Pour Vert, Cédric Villani chronique chaque mois un sujet d’actualité. © Jeon Han/Montage Vert

Le pape François s’est éteint, et avec lui la voix écologique la plus claire et forte de tous les chefs d’État de ce temps. Agnostique et pour autant membre de l’Académie pontificale, j’ai eu la chance de le rencontrer à quelques petites reprises et je garde un souvenir ému de son écoute pleine d’engagement face aux scientifiques rassemblés – cocasse contraste avec le superbe ennui imprimé sur les visages de son escorte.

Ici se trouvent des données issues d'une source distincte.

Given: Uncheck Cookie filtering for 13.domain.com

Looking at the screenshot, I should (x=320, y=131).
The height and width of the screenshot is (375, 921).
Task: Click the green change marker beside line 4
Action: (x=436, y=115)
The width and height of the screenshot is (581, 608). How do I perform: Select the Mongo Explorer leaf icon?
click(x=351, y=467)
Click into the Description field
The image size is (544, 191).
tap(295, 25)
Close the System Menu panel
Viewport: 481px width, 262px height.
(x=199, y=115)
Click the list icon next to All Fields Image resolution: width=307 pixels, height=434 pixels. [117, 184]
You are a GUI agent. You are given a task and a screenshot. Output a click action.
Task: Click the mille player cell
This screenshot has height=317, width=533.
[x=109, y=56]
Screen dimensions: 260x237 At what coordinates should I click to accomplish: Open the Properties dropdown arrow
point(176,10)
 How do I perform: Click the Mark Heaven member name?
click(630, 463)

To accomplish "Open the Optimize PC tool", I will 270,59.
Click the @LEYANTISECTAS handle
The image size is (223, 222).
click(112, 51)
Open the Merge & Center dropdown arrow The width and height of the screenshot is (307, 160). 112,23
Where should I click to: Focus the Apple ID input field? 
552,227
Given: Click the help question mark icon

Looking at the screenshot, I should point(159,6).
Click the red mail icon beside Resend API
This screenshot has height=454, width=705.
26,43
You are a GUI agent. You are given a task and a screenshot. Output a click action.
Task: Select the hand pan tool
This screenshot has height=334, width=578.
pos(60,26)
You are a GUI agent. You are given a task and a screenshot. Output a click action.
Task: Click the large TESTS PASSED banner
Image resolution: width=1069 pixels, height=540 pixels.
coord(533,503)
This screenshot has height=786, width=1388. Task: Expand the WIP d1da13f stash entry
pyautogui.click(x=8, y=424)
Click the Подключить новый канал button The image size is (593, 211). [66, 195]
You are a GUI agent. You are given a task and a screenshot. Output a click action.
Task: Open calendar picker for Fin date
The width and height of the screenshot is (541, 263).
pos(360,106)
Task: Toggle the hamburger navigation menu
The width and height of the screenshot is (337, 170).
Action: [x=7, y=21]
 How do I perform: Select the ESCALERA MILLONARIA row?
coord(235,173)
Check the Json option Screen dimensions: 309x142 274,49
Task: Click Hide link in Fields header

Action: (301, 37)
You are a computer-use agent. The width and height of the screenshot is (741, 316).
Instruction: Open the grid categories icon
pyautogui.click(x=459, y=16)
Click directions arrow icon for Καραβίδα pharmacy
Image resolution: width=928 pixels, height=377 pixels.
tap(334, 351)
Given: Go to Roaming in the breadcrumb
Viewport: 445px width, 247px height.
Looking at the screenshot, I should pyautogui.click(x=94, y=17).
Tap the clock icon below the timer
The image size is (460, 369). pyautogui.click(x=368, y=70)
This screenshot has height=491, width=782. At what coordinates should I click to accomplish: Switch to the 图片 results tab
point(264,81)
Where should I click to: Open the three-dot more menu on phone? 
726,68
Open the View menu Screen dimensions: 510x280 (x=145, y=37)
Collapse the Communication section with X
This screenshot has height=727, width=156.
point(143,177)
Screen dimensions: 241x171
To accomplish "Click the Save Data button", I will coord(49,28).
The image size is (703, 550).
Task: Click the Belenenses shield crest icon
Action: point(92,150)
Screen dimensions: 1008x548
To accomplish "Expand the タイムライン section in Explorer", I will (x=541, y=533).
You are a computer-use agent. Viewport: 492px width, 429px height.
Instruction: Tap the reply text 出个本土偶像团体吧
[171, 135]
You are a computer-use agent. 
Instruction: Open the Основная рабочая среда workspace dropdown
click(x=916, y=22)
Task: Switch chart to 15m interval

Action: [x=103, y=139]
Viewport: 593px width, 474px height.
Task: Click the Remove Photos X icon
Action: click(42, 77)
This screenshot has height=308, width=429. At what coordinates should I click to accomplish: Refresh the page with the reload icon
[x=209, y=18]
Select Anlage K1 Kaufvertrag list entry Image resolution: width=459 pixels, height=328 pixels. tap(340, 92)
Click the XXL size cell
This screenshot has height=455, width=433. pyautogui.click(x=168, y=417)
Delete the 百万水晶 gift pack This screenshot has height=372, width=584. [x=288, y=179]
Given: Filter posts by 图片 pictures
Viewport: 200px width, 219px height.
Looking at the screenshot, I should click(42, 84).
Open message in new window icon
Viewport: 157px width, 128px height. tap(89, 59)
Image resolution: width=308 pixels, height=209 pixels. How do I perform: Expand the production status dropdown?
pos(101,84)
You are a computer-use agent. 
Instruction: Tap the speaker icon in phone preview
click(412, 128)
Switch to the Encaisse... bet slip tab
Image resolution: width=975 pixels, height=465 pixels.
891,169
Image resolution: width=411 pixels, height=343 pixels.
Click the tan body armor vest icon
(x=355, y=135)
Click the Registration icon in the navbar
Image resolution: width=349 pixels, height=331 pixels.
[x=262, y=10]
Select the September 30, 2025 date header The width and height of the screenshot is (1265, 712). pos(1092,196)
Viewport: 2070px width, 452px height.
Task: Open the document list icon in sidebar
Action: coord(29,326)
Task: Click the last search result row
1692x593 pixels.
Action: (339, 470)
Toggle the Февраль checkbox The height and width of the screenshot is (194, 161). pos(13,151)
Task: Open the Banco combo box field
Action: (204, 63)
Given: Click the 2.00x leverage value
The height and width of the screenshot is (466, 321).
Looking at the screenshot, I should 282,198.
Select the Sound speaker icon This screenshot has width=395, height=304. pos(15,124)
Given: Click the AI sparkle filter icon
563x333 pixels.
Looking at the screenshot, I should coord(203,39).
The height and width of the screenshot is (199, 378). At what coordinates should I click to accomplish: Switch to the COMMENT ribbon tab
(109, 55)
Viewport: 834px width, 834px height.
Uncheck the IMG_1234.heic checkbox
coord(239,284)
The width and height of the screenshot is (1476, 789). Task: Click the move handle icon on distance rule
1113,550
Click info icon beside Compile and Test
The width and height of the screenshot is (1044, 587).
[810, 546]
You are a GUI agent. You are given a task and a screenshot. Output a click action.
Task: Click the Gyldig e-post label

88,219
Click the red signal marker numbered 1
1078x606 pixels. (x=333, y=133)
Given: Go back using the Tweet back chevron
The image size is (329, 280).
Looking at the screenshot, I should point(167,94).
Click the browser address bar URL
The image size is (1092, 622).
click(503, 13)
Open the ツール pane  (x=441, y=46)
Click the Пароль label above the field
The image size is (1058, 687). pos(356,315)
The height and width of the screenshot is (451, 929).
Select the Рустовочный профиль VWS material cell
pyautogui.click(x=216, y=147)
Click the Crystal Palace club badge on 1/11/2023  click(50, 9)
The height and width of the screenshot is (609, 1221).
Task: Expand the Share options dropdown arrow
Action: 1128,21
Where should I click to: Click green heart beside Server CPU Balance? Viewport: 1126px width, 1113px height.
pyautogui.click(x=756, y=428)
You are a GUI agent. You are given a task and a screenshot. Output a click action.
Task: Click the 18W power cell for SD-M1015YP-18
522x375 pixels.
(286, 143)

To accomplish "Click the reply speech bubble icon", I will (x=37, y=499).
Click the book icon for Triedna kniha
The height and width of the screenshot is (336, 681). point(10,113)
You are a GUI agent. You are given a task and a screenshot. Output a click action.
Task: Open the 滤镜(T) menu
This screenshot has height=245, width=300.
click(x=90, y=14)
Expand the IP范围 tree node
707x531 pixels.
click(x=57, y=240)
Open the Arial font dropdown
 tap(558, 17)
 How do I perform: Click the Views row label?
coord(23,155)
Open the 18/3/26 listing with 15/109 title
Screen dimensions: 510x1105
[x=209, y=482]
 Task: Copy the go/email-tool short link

François est mort dix ans après son texte majeur, Laudato si’, écrit à l’occasion de la conférence mondiale sur le climat (COP21) de 2015 à Paris. Texte majeur du corpus religieux, qui à lui seul rattrape tout le retard historique de l’Église en matière d’écologie. Et texte majeur de l’écologie politique, la plus brillante synthèse jamais écrite par un chef d’État sur le sujet, surtout si on y adjoint ses deux suites sans concession, Fratelli tutti et Laudamus deum. Le tout est disponible en ligne et dans bien des langues en quelques clics, et ce n’est pas du temps perdu de se promener dans cet édifice, car on y trouvera tous les grands thèmes de l’écologie politique, ou presque.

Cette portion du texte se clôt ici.